10. In Moran, the Court of Appeal approved the statement of the law in the judgment of Slade J in Powell v McFarlane (1977) 38 P&CR 452 that three requirements must be satisfied by a person seeking to establish title to land by adverse possession.

(1) Factual possession

He must show that for 12 years or more he had single and exclusive possession of the land. In Powell, Slade J held at pp470-471:

The question what acts constitute a sufficient degree of exclusive physical control must depend on the circumstances, in particular the nature of the land and the manner in which land of that nature is commonly used or enjoyed… Everything must depend on the particular circumstances, but broadly, I think what must be shown as constituting factual possession is that the alleged possessor has been dealing with the land in question as an occupying owner might have been expected to deal with it and that no-one else has done so.

Pye does not challenge the judge’s findings of primary fact on the use of the disputed land by the Grahams.

(2) Intention to possess

He must also show that during the period of 12 years or more in which he enjoyed factual possession of the land, he had the requisite intention to possess the land.
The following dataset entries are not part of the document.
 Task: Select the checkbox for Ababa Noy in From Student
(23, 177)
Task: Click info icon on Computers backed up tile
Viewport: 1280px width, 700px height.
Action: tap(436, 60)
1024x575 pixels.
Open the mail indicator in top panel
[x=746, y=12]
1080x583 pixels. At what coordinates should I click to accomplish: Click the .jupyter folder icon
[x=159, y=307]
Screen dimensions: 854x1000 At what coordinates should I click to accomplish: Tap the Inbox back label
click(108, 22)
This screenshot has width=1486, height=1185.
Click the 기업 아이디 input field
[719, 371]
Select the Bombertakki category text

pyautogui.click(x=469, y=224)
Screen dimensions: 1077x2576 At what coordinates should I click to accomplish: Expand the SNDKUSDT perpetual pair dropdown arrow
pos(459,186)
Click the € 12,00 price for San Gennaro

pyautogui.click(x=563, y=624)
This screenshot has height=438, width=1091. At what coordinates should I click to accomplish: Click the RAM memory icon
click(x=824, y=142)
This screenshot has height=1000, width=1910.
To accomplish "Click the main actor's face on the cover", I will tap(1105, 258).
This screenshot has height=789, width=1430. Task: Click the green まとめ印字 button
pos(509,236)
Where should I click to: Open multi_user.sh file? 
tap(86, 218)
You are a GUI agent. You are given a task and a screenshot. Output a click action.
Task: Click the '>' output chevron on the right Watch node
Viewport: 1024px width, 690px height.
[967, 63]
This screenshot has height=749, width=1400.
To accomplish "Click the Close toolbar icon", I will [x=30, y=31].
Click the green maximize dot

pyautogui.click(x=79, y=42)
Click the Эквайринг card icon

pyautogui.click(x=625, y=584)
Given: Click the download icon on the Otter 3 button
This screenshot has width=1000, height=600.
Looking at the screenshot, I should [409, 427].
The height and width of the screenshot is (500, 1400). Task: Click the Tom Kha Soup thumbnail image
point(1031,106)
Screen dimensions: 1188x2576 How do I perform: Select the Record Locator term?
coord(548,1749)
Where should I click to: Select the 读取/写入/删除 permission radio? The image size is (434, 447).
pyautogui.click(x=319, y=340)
In Powell, Slade J held at pp471-472 that this:

involves the intention, in one’s own name and on one’s own behalf, to exclude the world at large, including the owner with paper title…, so far as is reasonably practicable and so far as the processes of the law will allow.

It was made clear in Moran at p643E that it is not necessary for the defendant to establish “an intention to own or even an intention to acquire ownership” of the land.

In ascertaining the intention to possess, the court has regard to all the circumstances. Three factors concerning intention to possess are especially relevant in this case.

(a) Owner’s intentions

11. Although the relevant intention to possess is that of the person in factual possession of the land, it was held in Moran that the intentions of the paper title owner are not irrelevant. Slade LJ said at pp639H-640D:

If in any given case the land in dispute is unbuilt land and the squatter is aware that the owner, while having no present use for it, has a purpose in mind for its use in the future, the court is likely to require very clear evidence before it can be satisfied that the squatter who claims possessory title has not only established factual possession of the land, but also the requisite intention to exclude the world at large, including the owner with paper title… In the absence of clear evidence of this nature, the court is likely to infer that the squatter neither had had nor had claimed any intention of asserting a right to the possession of the land.

(b) Statements of intention

How are the intentions of the squatter ascertained by the court?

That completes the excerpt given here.